What the exercise asks:
Render every line of the data below as a JSON list of strings, one string per line, leaving out blank lines.

Supplied material:

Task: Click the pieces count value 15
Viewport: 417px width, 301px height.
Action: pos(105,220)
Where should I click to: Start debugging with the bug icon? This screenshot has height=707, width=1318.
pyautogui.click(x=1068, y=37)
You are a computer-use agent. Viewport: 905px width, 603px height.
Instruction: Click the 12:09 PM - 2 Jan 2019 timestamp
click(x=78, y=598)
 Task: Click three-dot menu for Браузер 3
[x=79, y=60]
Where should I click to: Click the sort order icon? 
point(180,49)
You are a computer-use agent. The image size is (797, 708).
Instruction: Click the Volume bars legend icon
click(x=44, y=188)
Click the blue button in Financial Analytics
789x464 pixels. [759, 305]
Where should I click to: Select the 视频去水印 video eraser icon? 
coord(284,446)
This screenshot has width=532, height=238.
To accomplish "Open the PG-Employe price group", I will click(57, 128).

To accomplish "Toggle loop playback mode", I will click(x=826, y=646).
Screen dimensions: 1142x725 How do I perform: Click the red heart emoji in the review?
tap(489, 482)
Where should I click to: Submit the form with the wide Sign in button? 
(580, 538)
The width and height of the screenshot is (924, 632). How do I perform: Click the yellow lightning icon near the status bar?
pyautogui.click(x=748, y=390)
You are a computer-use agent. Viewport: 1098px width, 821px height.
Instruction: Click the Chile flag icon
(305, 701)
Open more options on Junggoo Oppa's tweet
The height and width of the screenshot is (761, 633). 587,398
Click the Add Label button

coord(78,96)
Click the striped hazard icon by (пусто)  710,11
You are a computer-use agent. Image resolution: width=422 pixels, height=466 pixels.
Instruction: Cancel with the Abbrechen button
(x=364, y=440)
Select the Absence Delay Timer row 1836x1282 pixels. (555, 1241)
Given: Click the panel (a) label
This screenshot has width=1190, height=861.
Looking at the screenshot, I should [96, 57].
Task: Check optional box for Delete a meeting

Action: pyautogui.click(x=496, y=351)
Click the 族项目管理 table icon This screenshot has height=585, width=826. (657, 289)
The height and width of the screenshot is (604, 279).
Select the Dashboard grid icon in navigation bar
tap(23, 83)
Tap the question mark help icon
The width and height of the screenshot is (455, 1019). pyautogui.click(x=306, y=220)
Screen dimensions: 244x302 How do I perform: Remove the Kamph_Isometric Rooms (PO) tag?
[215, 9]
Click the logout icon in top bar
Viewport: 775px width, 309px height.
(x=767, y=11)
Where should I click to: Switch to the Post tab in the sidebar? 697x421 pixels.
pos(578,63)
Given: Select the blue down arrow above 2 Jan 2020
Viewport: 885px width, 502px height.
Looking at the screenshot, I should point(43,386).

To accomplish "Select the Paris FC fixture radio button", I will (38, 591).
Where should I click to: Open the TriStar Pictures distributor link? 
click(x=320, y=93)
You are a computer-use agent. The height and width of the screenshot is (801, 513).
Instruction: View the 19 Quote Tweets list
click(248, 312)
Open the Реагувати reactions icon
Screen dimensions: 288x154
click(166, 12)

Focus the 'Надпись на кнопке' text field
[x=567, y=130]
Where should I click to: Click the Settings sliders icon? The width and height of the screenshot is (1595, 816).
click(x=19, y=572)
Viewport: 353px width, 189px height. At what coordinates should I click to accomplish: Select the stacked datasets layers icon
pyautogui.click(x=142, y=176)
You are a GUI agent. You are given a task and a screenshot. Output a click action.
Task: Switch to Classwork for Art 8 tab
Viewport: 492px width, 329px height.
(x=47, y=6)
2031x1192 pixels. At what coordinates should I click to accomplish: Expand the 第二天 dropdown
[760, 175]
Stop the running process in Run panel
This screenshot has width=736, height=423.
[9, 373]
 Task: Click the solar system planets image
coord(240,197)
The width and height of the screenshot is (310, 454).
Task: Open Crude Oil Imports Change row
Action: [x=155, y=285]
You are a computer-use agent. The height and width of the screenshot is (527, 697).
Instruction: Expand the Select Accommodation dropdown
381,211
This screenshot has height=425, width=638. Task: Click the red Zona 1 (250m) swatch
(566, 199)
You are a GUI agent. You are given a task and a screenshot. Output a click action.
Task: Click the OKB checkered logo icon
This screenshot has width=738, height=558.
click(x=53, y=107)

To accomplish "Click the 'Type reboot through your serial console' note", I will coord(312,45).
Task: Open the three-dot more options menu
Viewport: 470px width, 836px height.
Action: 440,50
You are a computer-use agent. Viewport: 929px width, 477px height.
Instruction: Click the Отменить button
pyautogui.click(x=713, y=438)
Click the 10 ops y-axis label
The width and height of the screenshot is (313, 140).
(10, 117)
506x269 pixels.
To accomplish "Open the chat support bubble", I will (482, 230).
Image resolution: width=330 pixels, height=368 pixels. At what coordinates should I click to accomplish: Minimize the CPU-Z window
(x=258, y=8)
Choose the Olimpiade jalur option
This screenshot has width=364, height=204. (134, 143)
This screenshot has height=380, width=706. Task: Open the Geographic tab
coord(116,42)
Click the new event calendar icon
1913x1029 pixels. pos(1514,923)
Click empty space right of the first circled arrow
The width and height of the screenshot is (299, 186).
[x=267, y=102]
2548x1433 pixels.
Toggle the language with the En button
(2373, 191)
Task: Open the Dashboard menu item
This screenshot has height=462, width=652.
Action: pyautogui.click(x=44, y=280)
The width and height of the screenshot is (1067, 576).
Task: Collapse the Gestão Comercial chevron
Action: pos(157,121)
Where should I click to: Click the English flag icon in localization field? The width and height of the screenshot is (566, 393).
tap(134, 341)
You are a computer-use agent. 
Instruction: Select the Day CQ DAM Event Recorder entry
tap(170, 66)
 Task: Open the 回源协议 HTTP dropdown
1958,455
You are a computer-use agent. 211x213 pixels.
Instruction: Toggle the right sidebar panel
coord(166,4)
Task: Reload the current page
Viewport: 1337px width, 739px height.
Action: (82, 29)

Correct result:
[
  "Task: Click the pieces count value 15",
  "Viewport: 417px width, 301px height.",
  "Action: pos(105,220)",
  "Where should I click to: Start debugging with the bug icon? This screenshot has height=707, width=1318.",
  "pyautogui.click(x=1068, y=37)",
  "You are a computer-use agent. Viewport: 905px width, 603px height.",
  "Instruction: Click the 12:09 PM - 2 Jan 2019 timestamp",
  "click(x=78, y=598)",
  " Task: Click three-dot menu for Браузер 3",
  "[x=79, y=60]",
  "Where should I click to: Click the sort order icon? ",
  "point(180,49)",
  "You are a computer-use agent. The image size is (797, 708).",
  "Instruction: Click the Volume bars legend icon",
  "click(x=44, y=188)",
  "Click the blue button in Financial Analytics",
  "789x464 pixels. [759, 305]",
  "Where should I click to: Select the 视频去水印 video eraser icon? ",
  "coord(284,446)",
  "This screenshot has width=532, height=238.",
  "To accomplish \"Open the PG-Employe price group\", I will click(57, 128).",
  "To accomplish \"Toggle loop playback mode\", I will click(x=826, y=646).",
  "Screen dimensions: 1142x725 How do I perform: Click the red heart emoji in the review?",
  "tap(489, 482)",
  "Where should I click to: Submit the form with the wide Sign in button? ",
  "(580, 538)",
  "The width and height of the screenshot is (924, 632). How do I perform: Click the yellow lightning icon near the status bar?",
  "pyautogui.click(x=748, y=390)",
  "You are a computer-use agent. Viewport: 1098px width, 821px height.",
  "Instruction: Click the Chile flag icon",
  "(305, 701)",
  "Open more options on Junggoo Oppa's tweet",
  "The height and width of the screenshot is (761, 633). 587,398",
  "Click the Add Label button",
  "coord(78,96)",
  "Click the striped hazard icon by (пусто)  710,11",
  "You are a computer-use agent. Image resolution: width=422 pixels, height=466 pixels.",
  "Instruction: Cancel with the Abbrechen button",
  "(x=364, y=440)",
  "Select the Absence Delay Timer row 1836x1282 pixels. (555, 1241)",
  "Given: Click the panel (a) label",
  "This screenshot has width=1190, height=861.",
  "Looking at the screenshot, I should [96, 57].",
  "Task: Check optional box for Delete a meeting",
  "Action: pyautogui.click(x=496, y=351)",
  "Click the 族项目管理 table icon This screenshot has height=585, width=826. (657, 289)",
  "The height and width of the screenshot is (604, 279).",
  "Select the Dashboard grid icon in navigation bar",
  "tap(23, 83)",
  "Tap the question mark help icon",
  "The width and height of the screenshot is (455, 1019). pyautogui.click(x=306, y=220)",
  "Screen dimensions: 244x302 How do I perform: Remove the Kamph_Isometric Rooms (PO) tag?",
  "[215, 9]",
  "Click the logout icon in top bar",
  "Viewport: 775px width, 309px height.",
  "(x=767, y=11)",
  "Where should I click to: Switch to the Post tab in the sidebar? 697x421 pixels.",
  "pos(578,63)",
  "Given: Select the blue down arrow above 2 Jan 2020",
  "Viewport: 885px width, 502px height.",
  "Looking at the screenshot, I should point(43,386).",
  "To accomplish \"Select the Paris FC fixture radio button\", I will (38, 591).",
  "Where should I click to: Open the TriStar Pictures distributor link? ",
  "click(x=320, y=93)",
  "You are a computer-use agent. The height and width of the screenshot is (801, 513).",
  "Instruction: View the 19 Quote Tweets list",
  "click(248, 312)",
  "Open the Реагувати reactions icon",
  "Screen dimensions: 288x154",
  "click(166, 12)",
  "Focus the 'Надпись на кнопке' text field",
  "[x=567, y=130]",
  "Where should I click to: Click the Settings sliders icon? The width and height of the screenshot is (1595, 816).",
  "click(x=19, y=572)",
  "Viewport: 353px width, 189px height. At what coordinates should I click to accomplish: Select the stacked datasets layers icon",
  "pyautogui.click(x=142, y=176)",
  "You are a GUI agent. You are given a task and a screenshot. Output a click action.",
  "Task: Switch to Classwork for Art 8 tab",
  "Viewport: 492px width, 329px height.",
  "(x=47, y=6)",
  "2031x1192 pixels. At what coordinates should I click to accomplish: Expand the 第二天 dropdown",
  "[760, 175]",
  "Stop the running process in Run panel",
  "This screenshot has width=736, height=423.",
  "[9, 373]",
  " Task: Click the solar system planets image",
  "coord(240,197)",
  "The width and height of the screenshot is (310, 454).",
  "Task: Open Crude Oil Imports Change row",
  "Action: [x=155, y=285]",
  "You are a computer-use agent. The height and width of the screenshot is (527, 697).",
  "Instruction: Expand the Select Accommodation dropdown",
  "381,211",
  "This screenshot has height=425, width=638. Task: Click the red Zona 1 (250m) swatch",
  "(566, 199)",
  "You are a GUI agent. You are given a task and a screenshot. Output a click action.",
  "Task: Click the OKB checkered logo icon",
  "This screenshot has width=738, height=558.",
  "click(x=53, y=107)",
  "To accomplish \"Click the 'Type reboot through your serial console' note\", I will coord(312,45).",
  "Task: Open the three-dot more options menu",
  "Viewport: 470px width, 836px height.",
  "Action: 440,50",
  "You are a computer-use agent. Viewport: 929px width, 477px height.",
  "Instruction: Click the Отменить button",
  "pyautogui.click(x=713, y=438)",
  "Click the 10 ops y-axis label",
  "The width and height of the screenshot is (313, 140).",
  "(10, 117)",
  "506x269 pixels.",
  "To accomplish \"Open the chat support bubble\", I will (482, 230).",
  "Image resolution: width=330 pixels, height=368 pixels. At what coordinates should I click to accomplish: Minimize the CPU-Z window",
  "(x=258, y=8)",
  "Choose the Olimpiade jalur option",
  "This screenshot has width=364, height=204. (134, 143)",
  "This screenshot has height=380, width=706. Task: Open the Geographic tab",
  "coord(116,42)",
  "Click the new event calendar icon",
  "1913x1029 pixels. pos(1514,923)",
  "Click empty space right of the first circled arrow",
  "The width and height of the screenshot is (299, 186).",
  "[x=267, y=102]",
  "2548x1433 pixels.",
  "Toggle the language with the En button",
  "(2373, 191)",
  "Task: Open the Dashboard menu item",
  "This screenshot has height=462, width=652.",
  "Action: pyautogui.click(x=44, y=280)",
  "The width and height of the screenshot is (1067, 576).",
  "Task: Collapse the Gestão Comercial chevron",
  "Action: pos(157,121)",
  "Where should I click to: Click the English flag icon in localization field? The width and height of the screenshot is (566, 393).",
  "tap(134, 341)",
  "You are a computer-use agent. ",
  "Instruction: Select the Day CQ DAM Event Recorder entry",
  "tap(170, 66)",
  " Task: Open the 回源协议 HTTP dropdown",
  "1958,455",
  "You are a computer-use agent. 211x213 pixels.",
  "Instruction: Toggle the right sidebar panel",
  "coord(166,4)",
  "Task: Reload the current page",
  "Viewport: 1337px width, 739px height.",
  "Action: (82, 29)"
]